正常兔动脉腺病毒基因转移后急性宿主介导的内皮损伤：对转基因表达和内皮功能的影响。

Acute host-mediated endothelial injury after adenoviral gene transfer in normal rabbit arteries: impact on transgene expression and endothelial function.

作者信息

Channon K M, Qian H S, Youngblood S A, Olmez E, Shetty G A, Neplioueva V, Blazing M A, George S E

机构信息

Department of Medicine, Duke University Medical Center, Durham, NC 27710, USA.

出版信息

Circ Res. 1998 Jun 29;82(12):1253-62. doi: 10.1161/01.res.82.12.1253.

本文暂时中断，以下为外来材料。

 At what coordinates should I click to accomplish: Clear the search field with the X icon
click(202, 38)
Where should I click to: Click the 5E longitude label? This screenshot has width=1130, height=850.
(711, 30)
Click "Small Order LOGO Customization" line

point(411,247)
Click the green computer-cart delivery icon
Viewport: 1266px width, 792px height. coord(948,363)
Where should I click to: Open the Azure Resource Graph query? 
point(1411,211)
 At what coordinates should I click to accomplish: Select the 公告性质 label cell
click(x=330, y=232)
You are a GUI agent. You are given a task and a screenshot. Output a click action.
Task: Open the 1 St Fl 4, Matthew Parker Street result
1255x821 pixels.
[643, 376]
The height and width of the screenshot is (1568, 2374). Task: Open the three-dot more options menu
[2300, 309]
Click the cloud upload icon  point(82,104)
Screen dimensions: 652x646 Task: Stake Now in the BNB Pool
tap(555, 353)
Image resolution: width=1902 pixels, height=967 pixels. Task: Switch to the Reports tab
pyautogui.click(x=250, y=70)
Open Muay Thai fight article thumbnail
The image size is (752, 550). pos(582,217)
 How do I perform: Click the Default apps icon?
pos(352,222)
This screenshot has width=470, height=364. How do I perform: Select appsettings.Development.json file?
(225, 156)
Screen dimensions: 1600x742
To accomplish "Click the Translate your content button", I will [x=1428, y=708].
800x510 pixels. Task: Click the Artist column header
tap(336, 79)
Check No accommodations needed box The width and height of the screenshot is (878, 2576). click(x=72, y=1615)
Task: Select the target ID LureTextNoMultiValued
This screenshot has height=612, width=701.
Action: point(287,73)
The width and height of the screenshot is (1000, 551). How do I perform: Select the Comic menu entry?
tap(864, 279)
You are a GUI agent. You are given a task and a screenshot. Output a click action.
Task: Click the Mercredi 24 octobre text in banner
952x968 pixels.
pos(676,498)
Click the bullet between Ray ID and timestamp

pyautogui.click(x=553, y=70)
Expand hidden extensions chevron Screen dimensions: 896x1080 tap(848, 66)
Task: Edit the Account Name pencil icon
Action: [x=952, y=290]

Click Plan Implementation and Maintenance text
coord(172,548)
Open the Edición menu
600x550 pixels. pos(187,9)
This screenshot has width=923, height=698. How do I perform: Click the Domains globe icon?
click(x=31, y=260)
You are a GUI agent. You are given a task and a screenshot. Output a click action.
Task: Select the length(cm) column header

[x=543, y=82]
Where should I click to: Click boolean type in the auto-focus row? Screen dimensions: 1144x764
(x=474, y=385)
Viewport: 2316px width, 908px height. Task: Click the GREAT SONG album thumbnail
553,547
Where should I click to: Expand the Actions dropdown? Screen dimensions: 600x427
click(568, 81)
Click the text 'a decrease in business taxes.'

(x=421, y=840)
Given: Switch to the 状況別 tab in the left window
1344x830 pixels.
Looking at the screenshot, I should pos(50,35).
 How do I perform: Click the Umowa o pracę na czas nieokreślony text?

DOI:10.1161/01.res.82.12.1253

PMID:9648721

Abstract

Acute injury after adenoviral vascular gene transfer remains incompletely characterized. Here, we describe the early response (< or =days) in 52 New Zealand White rabbits undergoing gene transfer (beta-galactosidase or empty vector) or sham procedures to both carotid arteries. After gene transfer, arteries were either left in vivo for 1 hour to 3 days (in vivo arteries) or were excised immediately after gene transfer and cultured (ex vivo arteries). Within 1 hour, in vivo arteries receiving infectious titers of > or = 4X10(9) plaque-forming units (pfu)/mL showed endothelial activation, with an acute inflammatory infiltrate developing by 6 hours. Ex vivo arteries showed endothelial activation but no inflammatory infiltrate. There were also significant differences in transgene expression between in vivo and ex vivo arteries. Ex vivo arteries showed titer-dependent increases in beta-galactosidase expression through 2X10(10) pfu/mL, whereas in in vivo arteries, titers above 4X10(9) pfu/mL merely increased acute inflammatory response, without increasing transgene expression. In vivo arteries showed significant time- and titer-dependent impairment in endothelium-dependent relaxation, with no effect on contraction or nitroprusside-induced relaxation. Interestingly, however, if rabbits were made neutropenic with vinblastine, their arteries maintained full endothelium-dependent relaxation, even after very high titer vascular infection (up to 1X10(11) pfu/mL). These findings show that recombinant adenovirus triggers an early inflammatory response, and it is the inflammatory response that in turn causes functional endothelial injury. This occurs at much lower titers than previously appreciated (though the precise threshold will undoubtedly vary between laboratories). However, titers below the inflammatory threshold produce excellent transgene expression without inflammation or vascular injury.

摘要

腺病毒血管基因转移后的急性损伤仍未得到充分表征。在此，我们描述了52只接受基因转移（β-半乳糖苷酶或空载体）或双侧颈动脉假手术的新西兰白兔的早期反应（≤数天）。基因转移后，动脉要么在体内留置1小时至3天（体内动脉），要么在基因转移后立即切除并培养（体外动脉）。1小时内，接受感染滴度≥4×10⁹ 噬斑形成单位（pfu）/mL的体内动脉显示内皮激活，6小时时出现急性炎症浸润。体外动脉显示内皮激活但无炎症浸润。体内和体外动脉之间的转基因表达也存在显著差异。体外动脉显示β-半乳糖苷酶表达随滴度增加，直至2×10¹⁰ pfu/mL，而在体内动脉中，滴度高于4×10⁹ pfu/mL仅增加急性炎症反应，而不增加转基因表达。体内动脉显示内皮依赖性舒张存在显著的时间和滴度依赖性损伤，对收缩或硝普钠诱导的舒张无影响。然而，有趣的是，如果用长春碱使兔子中性粒细胞减少，即使在非常高滴度的血管感染（高达1×10¹¹ pfu/mL）后，它们的动脉仍保持完全的内皮依赖性舒张。这些发现表明重组腺病毒引发早期炎症反应，而正是炎症反应反过来导致功能性内皮损伤。这种情况发生时的滴度比以前认为的要低得多（尽管确切阈值无疑在不同实验室之间会有所不同）。然而，低于炎症阈值的滴度可产生良好的转基因表达，而无炎症或血管损伤。